Problem requirements:
Transcribe each record exactly; skip any picture.
[[ Data section, beginning ]]
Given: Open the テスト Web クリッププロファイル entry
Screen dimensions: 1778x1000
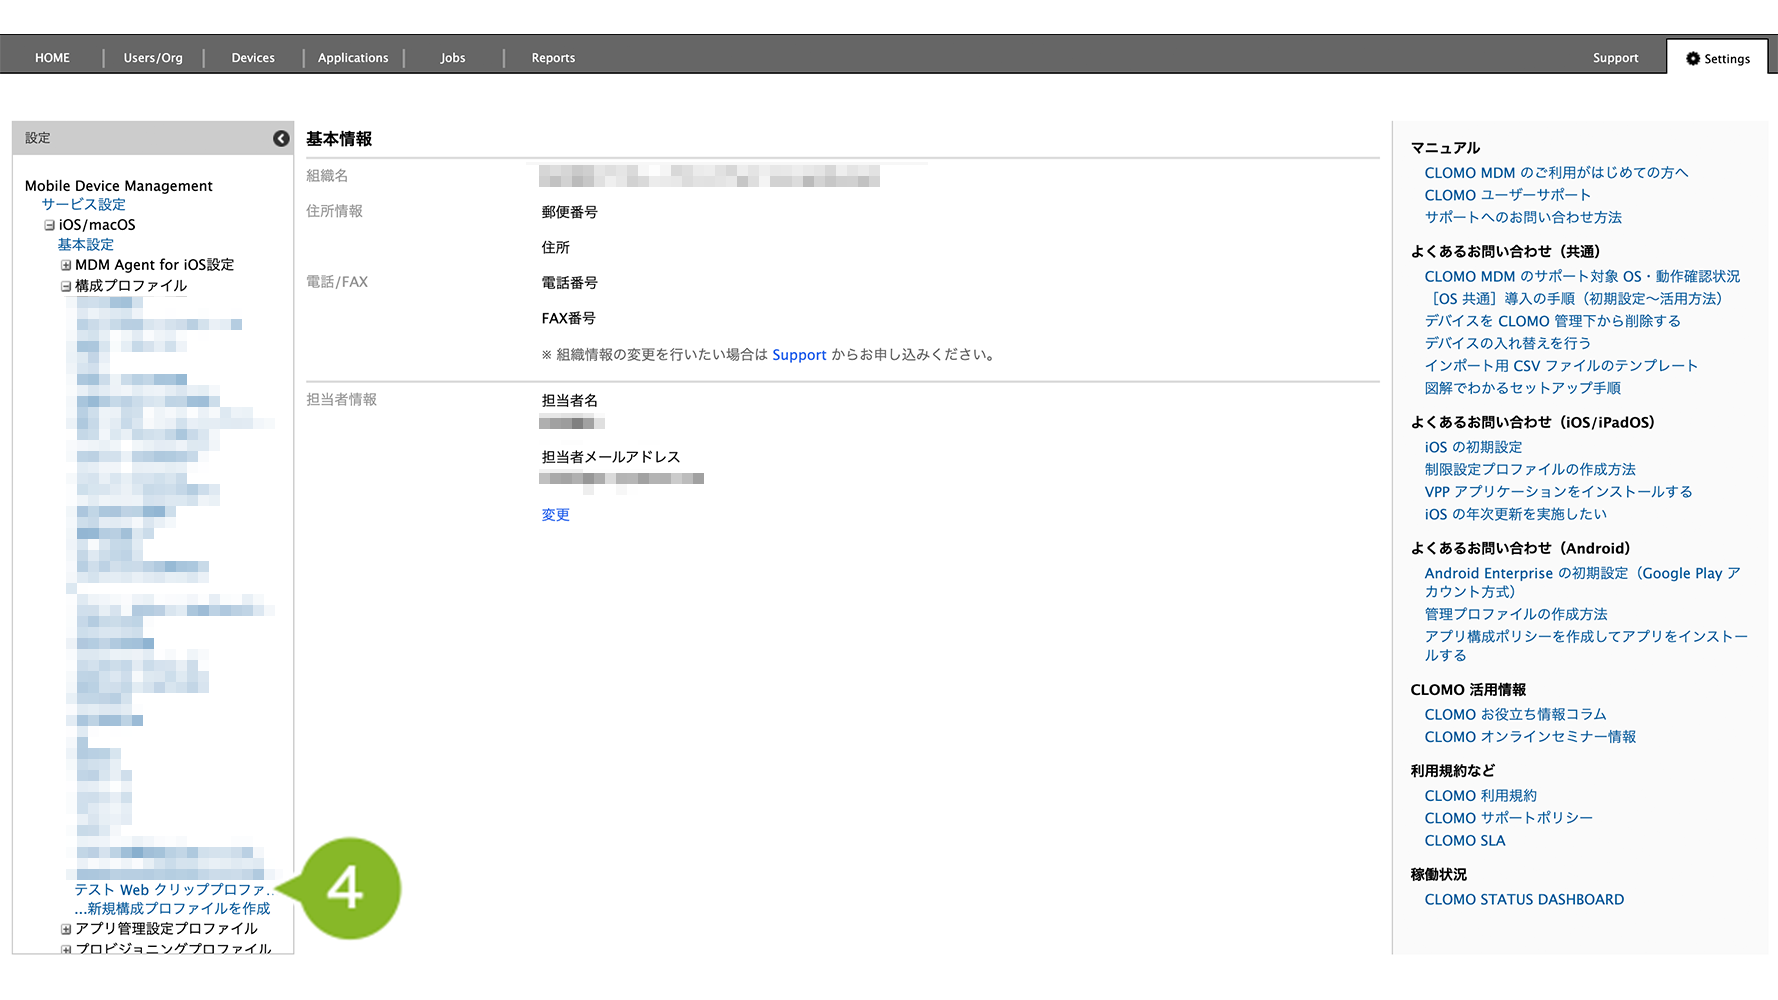Looking at the screenshot, I should pyautogui.click(x=172, y=889).
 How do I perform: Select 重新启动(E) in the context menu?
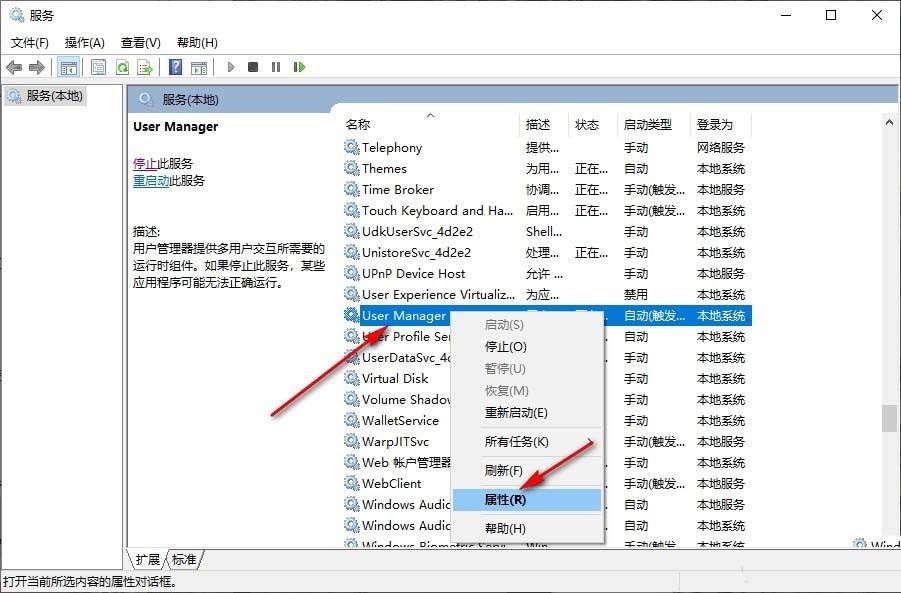click(516, 413)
[[ Data section, end ]]
Written response:
Given: Open the テスト Web クリッププロファイル entry
Screen dimensions: 1778x1000
Looking at the screenshot, I should pyautogui.click(x=172, y=889).
 How do I perform: Select 重新启动(E) in the context menu?
click(516, 413)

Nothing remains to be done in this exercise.